Although a target object is occluded by another object in this example, an effective area can be calculated even in a case in which a target object is occluded by a plurality of objects. In this case, an effective area is calculated in order for a plurality of objects, and a range excluding areas outside the effective areas of the respective objects is calculated as a final effective area.
FIG. 6 is a flowchart showing processing of obtaining an image for generating a virtual viewpoint image according to the first embodiment. Note that processing to be described below is implemented by control of the controller 300 unless specifically stated otherwise. That is, the controller 300 controls the other devices (for example, the back end server 270 and the database 250) in the image processing system 100, thereby implementing control of the processing shown in FIG. 6.
In step S100, the object specification unit 2721 specifies objects to be displayed on a designated virtual viewpoint image based on virtual viewpoint information from the viewpoint reception unit 271 and the position and hull information of an object three-dimensional model obtained from the data readout unit 2724. In the example of FIG. 4, the objects 400 and 401 included in a range viewed from the virtual viewpoint 500 are specified.
Processes in steps S101 to S103 below are performed for each object specified in step S100.
In step S101, the effective area calculation unit 2722 calculates an area where no occlusion occurs, that is, an effective area where the entire object specified in step S100 can be captured. In the example of FIG. 5, when the object 401 is a target object, the outside of an area defined by a plane including the straight lines 4100 and 4101 and a plane including the straight lines 4102 and 4103 is calculated as an effective area. Also, when the object 400 is a target object, an effective area is calculated by the above-mentioned method.

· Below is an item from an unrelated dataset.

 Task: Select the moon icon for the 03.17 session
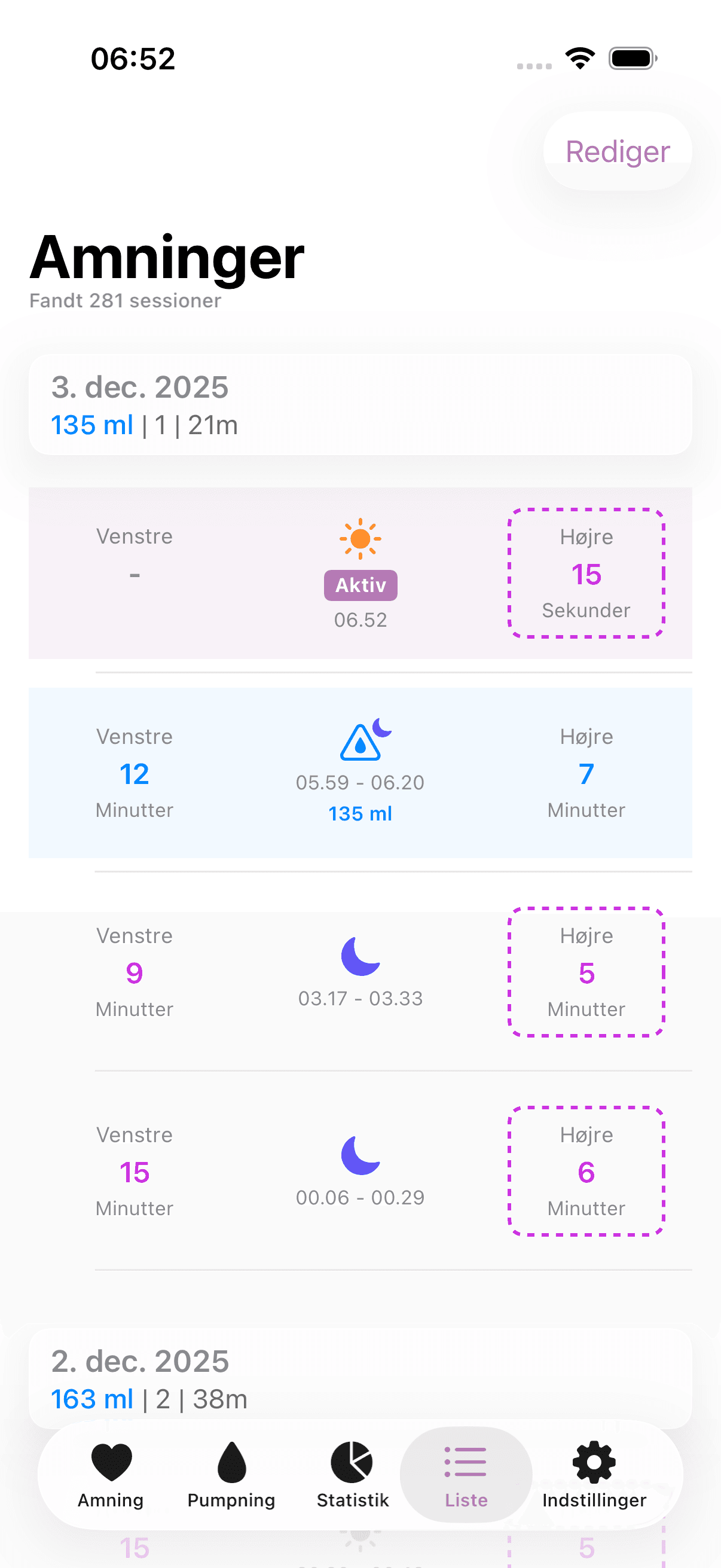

In step S102, the camera selection unit 2723 selects a camera based on the effective area calculated by the effective area calculation unit 2722, virtual viewpoint information, and camera information for each object specified by the object specification unit 2721. In the example of FIGS. 4 and 5, the camera selection unit 2723 selects two sensor systems 110 d and 110 p that are positioned in the effective area and have camera postures close to the orientation of the virtual viewpoint 500.
In step S103, the data readout unit 2724 obtains texture images based on image-capturing by the cameras selected in step S102.
The above processes are executed for all objects specified by the object specification unit 2721 in step S100.
In step S104, the data readout unit 2724 outputs the texture images obtained in step S103 to the image generation unit 273.
A circumscribed rectangular parallelepiped has been explained as hull information for descriptive convenience in this embodiment, but the present invention is not limited to this. It is also possible that a rough effective area is determined based on a circumscribed rectangle and then an effective area of an accurate shape is determined using information of the shape of an object three-dimensional model.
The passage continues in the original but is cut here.